> _PROBLEM DESCRIPTION_
Output each entry in full so that the result matches the data exactly.

Collected data:
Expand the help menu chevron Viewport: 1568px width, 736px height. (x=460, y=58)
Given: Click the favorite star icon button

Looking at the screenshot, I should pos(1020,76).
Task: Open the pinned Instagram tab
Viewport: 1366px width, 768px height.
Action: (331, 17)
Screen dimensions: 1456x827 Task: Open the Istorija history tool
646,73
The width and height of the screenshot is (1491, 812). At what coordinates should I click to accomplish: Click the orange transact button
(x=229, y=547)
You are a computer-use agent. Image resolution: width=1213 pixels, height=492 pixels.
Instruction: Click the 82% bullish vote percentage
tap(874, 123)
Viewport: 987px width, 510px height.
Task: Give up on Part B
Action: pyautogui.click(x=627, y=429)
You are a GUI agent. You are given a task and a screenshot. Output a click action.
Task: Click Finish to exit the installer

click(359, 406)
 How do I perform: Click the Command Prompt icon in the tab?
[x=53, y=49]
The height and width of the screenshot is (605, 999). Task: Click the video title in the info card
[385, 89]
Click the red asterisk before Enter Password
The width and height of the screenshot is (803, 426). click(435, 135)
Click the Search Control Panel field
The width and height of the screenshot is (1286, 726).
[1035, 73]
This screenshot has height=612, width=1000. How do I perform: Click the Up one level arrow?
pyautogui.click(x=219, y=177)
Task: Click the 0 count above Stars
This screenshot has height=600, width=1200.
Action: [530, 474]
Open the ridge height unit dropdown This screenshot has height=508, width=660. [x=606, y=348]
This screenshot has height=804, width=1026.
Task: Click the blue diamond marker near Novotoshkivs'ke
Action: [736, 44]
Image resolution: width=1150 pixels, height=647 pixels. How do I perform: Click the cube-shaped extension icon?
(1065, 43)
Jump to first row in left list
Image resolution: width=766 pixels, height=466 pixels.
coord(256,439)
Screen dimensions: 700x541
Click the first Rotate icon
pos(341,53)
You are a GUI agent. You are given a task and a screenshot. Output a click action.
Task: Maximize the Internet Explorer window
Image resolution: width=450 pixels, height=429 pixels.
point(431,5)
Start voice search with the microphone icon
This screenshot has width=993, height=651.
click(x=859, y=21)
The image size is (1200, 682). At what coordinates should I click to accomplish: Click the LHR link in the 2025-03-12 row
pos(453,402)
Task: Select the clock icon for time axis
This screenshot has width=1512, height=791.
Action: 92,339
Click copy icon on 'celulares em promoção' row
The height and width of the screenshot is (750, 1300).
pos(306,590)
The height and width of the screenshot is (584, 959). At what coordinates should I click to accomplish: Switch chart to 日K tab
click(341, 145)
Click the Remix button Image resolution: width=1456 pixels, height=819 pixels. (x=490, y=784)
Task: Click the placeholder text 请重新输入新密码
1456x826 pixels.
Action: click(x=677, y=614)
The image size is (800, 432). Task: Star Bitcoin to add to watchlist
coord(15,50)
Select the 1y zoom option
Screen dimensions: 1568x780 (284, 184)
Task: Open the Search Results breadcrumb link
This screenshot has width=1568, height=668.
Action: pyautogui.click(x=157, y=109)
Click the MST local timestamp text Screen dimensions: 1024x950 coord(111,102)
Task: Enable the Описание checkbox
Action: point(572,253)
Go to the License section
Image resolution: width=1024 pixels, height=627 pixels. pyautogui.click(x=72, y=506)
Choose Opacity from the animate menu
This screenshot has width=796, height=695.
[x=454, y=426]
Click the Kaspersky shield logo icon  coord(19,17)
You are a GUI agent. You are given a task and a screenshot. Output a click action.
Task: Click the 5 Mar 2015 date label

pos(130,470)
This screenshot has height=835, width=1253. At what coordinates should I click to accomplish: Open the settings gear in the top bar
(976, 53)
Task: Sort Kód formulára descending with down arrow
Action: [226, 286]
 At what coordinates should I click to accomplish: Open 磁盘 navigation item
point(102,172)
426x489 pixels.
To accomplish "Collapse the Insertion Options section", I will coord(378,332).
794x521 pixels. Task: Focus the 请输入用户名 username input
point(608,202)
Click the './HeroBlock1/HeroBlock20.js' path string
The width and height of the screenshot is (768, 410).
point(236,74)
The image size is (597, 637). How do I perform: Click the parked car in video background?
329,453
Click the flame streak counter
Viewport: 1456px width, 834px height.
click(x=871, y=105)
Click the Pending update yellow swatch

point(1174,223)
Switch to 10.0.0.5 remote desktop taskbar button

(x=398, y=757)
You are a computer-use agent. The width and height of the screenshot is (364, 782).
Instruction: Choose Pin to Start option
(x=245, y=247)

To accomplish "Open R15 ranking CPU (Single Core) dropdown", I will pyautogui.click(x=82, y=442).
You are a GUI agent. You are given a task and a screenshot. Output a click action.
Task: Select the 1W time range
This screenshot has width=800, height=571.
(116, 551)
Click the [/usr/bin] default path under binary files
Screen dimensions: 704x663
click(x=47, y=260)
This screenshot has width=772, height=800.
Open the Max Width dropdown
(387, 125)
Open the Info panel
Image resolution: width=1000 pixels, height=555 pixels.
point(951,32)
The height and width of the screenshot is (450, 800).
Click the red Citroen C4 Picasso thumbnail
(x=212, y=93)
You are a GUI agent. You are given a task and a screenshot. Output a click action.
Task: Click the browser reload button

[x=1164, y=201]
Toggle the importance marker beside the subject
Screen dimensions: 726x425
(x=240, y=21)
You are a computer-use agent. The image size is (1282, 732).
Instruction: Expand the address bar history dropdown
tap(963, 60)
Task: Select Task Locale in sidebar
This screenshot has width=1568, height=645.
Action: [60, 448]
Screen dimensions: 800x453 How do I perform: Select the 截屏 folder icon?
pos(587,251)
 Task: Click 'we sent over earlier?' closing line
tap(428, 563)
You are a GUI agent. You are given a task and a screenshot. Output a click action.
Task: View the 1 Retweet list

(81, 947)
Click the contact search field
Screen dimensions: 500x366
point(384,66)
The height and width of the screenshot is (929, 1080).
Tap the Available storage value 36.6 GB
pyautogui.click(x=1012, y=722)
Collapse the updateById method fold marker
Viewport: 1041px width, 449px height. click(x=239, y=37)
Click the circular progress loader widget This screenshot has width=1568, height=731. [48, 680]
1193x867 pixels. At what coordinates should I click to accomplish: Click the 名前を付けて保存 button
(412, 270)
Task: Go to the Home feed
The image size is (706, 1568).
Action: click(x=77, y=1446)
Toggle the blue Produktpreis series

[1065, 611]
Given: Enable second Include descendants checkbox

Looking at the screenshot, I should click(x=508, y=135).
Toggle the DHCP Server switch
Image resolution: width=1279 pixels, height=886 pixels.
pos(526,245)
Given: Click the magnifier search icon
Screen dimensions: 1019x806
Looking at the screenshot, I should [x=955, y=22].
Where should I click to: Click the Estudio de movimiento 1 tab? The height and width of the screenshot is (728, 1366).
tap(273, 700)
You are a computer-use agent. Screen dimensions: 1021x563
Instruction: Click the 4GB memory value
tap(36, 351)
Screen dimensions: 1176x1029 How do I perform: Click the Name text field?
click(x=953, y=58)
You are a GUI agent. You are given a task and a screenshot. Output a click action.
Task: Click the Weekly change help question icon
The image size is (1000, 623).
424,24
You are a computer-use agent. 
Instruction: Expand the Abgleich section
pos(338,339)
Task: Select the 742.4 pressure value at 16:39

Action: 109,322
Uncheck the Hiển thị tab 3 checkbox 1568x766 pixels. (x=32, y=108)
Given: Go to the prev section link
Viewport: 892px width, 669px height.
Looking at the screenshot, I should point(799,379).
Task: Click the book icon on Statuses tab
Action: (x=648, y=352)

> _RESPONSE FOR THIS EXERCISE_
Expand the help menu chevron Viewport: 1568px width, 736px height. (x=460, y=58)
Given: Click the favorite star icon button

Looking at the screenshot, I should pos(1020,76).
Task: Open the pinned Instagram tab
Viewport: 1366px width, 768px height.
Action: (331, 17)
Screen dimensions: 1456x827 Task: Open the Istorija history tool
646,73
The width and height of the screenshot is (1491, 812). At what coordinates should I click to accomplish: Click the orange transact button
(x=229, y=547)
You are a computer-use agent. Image resolution: width=1213 pixels, height=492 pixels.
Instruction: Click the 82% bullish vote percentage
tap(874, 123)
Viewport: 987px width, 510px height.
Task: Give up on Part B
Action: pyautogui.click(x=627, y=429)
You are a GUI agent. You are given a task and a screenshot. Output a click action.
Task: Click Finish to exit the installer

click(359, 406)
 How do I perform: Click the Command Prompt icon in the tab?
[x=53, y=49]
The height and width of the screenshot is (605, 999). Task: Click the video title in the info card
[385, 89]
Click the red asterisk before Enter Password
The width and height of the screenshot is (803, 426). click(435, 135)
Click the Search Control Panel field
The width and height of the screenshot is (1286, 726).
[1035, 73]
This screenshot has height=612, width=1000. How do I perform: Click the Up one level arrow?
pyautogui.click(x=219, y=177)
Task: Click the 0 count above Stars
This screenshot has height=600, width=1200.
Action: [530, 474]
Open the ridge height unit dropdown This screenshot has height=508, width=660. [x=606, y=348]
This screenshot has height=804, width=1026.
Task: Click the blue diamond marker near Novotoshkivs'ke
Action: [736, 44]
Image resolution: width=1150 pixels, height=647 pixels. How do I perform: Click the cube-shaped extension icon?
(1065, 43)
Jump to first row in left list
Image resolution: width=766 pixels, height=466 pixels.
coord(256,439)
Screen dimensions: 700x541
Click the first Rotate icon
pos(341,53)
You are a GUI agent. You are given a task and a screenshot. Output a click action.
Task: Maximize the Internet Explorer window
Image resolution: width=450 pixels, height=429 pixels.
point(431,5)
Start voice search with the microphone icon
This screenshot has width=993, height=651.
click(x=859, y=21)
The image size is (1200, 682). At what coordinates should I click to accomplish: Click the LHR link in the 2025-03-12 row
pos(453,402)
Task: Select the clock icon for time axis
This screenshot has width=1512, height=791.
Action: 92,339
Click copy icon on 'celulares em promoção' row
The height and width of the screenshot is (750, 1300).
pos(306,590)
The height and width of the screenshot is (584, 959). At what coordinates should I click to accomplish: Switch chart to 日K tab
click(341, 145)
Click the Remix button Image resolution: width=1456 pixels, height=819 pixels. (x=490, y=784)
Task: Click the placeholder text 请重新输入新密码
1456x826 pixels.
Action: click(x=677, y=614)
The image size is (800, 432). Task: Star Bitcoin to add to watchlist
coord(15,50)
Select the 1y zoom option
Screen dimensions: 1568x780 (284, 184)
Task: Open the Search Results breadcrumb link
This screenshot has width=1568, height=668.
Action: pyautogui.click(x=157, y=109)
Click the MST local timestamp text Screen dimensions: 1024x950 coord(111,102)
Task: Enable the Описание checkbox
Action: point(572,253)
Go to the License section
Image resolution: width=1024 pixels, height=627 pixels. pyautogui.click(x=72, y=506)
Choose Opacity from the animate menu
This screenshot has width=796, height=695.
[x=454, y=426]
Click the Kaspersky shield logo icon  coord(19,17)
You are a GUI agent. You are given a task and a screenshot. Output a click action.
Task: Click the 5 Mar 2015 date label

pos(130,470)
This screenshot has height=835, width=1253. At what coordinates should I click to accomplish: Open the settings gear in the top bar
(976, 53)
Task: Sort Kód formulára descending with down arrow
Action: [226, 286]
 At what coordinates should I click to accomplish: Open 磁盘 navigation item
point(102,172)
426x489 pixels.
To accomplish "Collapse the Insertion Options section", I will coord(378,332).
794x521 pixels. Task: Focus the 请输入用户名 username input
point(608,202)
Click the './HeroBlock1/HeroBlock20.js' path string
The width and height of the screenshot is (768, 410).
point(236,74)
The image size is (597, 637). How do I perform: Click the parked car in video background?
329,453
Click the flame streak counter
Viewport: 1456px width, 834px height.
click(x=871, y=105)
Click the Pending update yellow swatch

point(1174,223)
Switch to 10.0.0.5 remote desktop taskbar button

(x=398, y=757)
You are a computer-use agent. The width and height of the screenshot is (364, 782).
Instruction: Choose Pin to Start option
(x=245, y=247)

To accomplish "Open R15 ranking CPU (Single Core) dropdown", I will pyautogui.click(x=82, y=442).
You are a GUI agent. You are given a task and a screenshot. Output a click action.
Task: Select the 1W time range
This screenshot has width=800, height=571.
(116, 551)
Click the [/usr/bin] default path under binary files
Screen dimensions: 704x663
click(x=47, y=260)
This screenshot has width=772, height=800.
Open the Max Width dropdown
(387, 125)
Open the Info panel
Image resolution: width=1000 pixels, height=555 pixels.
point(951,32)
The height and width of the screenshot is (450, 800).
Click the red Citroen C4 Picasso thumbnail
(x=212, y=93)
You are a GUI agent. You are given a task and a screenshot. Output a click action.
Task: Click the browser reload button

[x=1164, y=201]
Toggle the importance marker beside the subject
Screen dimensions: 726x425
(x=240, y=21)
You are a computer-use agent. The image size is (1282, 732).
Instruction: Expand the address bar history dropdown
tap(963, 60)
Task: Select Task Locale in sidebar
This screenshot has width=1568, height=645.
Action: [60, 448]
Screen dimensions: 800x453 How do I perform: Select the 截屏 folder icon?
pos(587,251)
 Task: Click 'we sent over earlier?' closing line
tap(428, 563)
You are a GUI agent. You are given a task and a screenshot. Output a click action.
Task: View the 1 Retweet list

(81, 947)
Click the contact search field
Screen dimensions: 500x366
point(384,66)
The height and width of the screenshot is (929, 1080).
Tap the Available storage value 36.6 GB
pyautogui.click(x=1012, y=722)
Collapse the updateById method fold marker
Viewport: 1041px width, 449px height. click(x=239, y=37)
Click the circular progress loader widget This screenshot has width=1568, height=731. [48, 680]
1193x867 pixels. At what coordinates should I click to accomplish: Click the 名前を付けて保存 button
(412, 270)
Task: Go to the Home feed
The image size is (706, 1568).
Action: click(x=77, y=1446)
Toggle the blue Produktpreis series

[1065, 611]
Given: Enable second Include descendants checkbox

Looking at the screenshot, I should click(x=508, y=135).
Toggle the DHCP Server switch
Image resolution: width=1279 pixels, height=886 pixels.
pos(526,245)
Given: Click the magnifier search icon
Screen dimensions: 1019x806
Looking at the screenshot, I should [x=955, y=22].
Where should I click to: Click the Estudio de movimiento 1 tab? The height and width of the screenshot is (728, 1366).
tap(273, 700)
You are a computer-use agent. Screen dimensions: 1021x563
Instruction: Click the 4GB memory value
tap(36, 351)
Screen dimensions: 1176x1029 How do I perform: Click the Name text field?
click(x=953, y=58)
You are a GUI agent. You are given a task and a screenshot. Output a click action.
Task: Click the Weekly change help question icon
The image size is (1000, 623).
424,24
You are a computer-use agent. 
Instruction: Expand the Abgleich section
pos(338,339)
Task: Select the 742.4 pressure value at 16:39

Action: 109,322
Uncheck the Hiển thị tab 3 checkbox 1568x766 pixels. (x=32, y=108)
Given: Go to the prev section link
Viewport: 892px width, 669px height.
Looking at the screenshot, I should point(799,379).
Task: Click the book icon on Statuses tab
Action: (x=648, y=352)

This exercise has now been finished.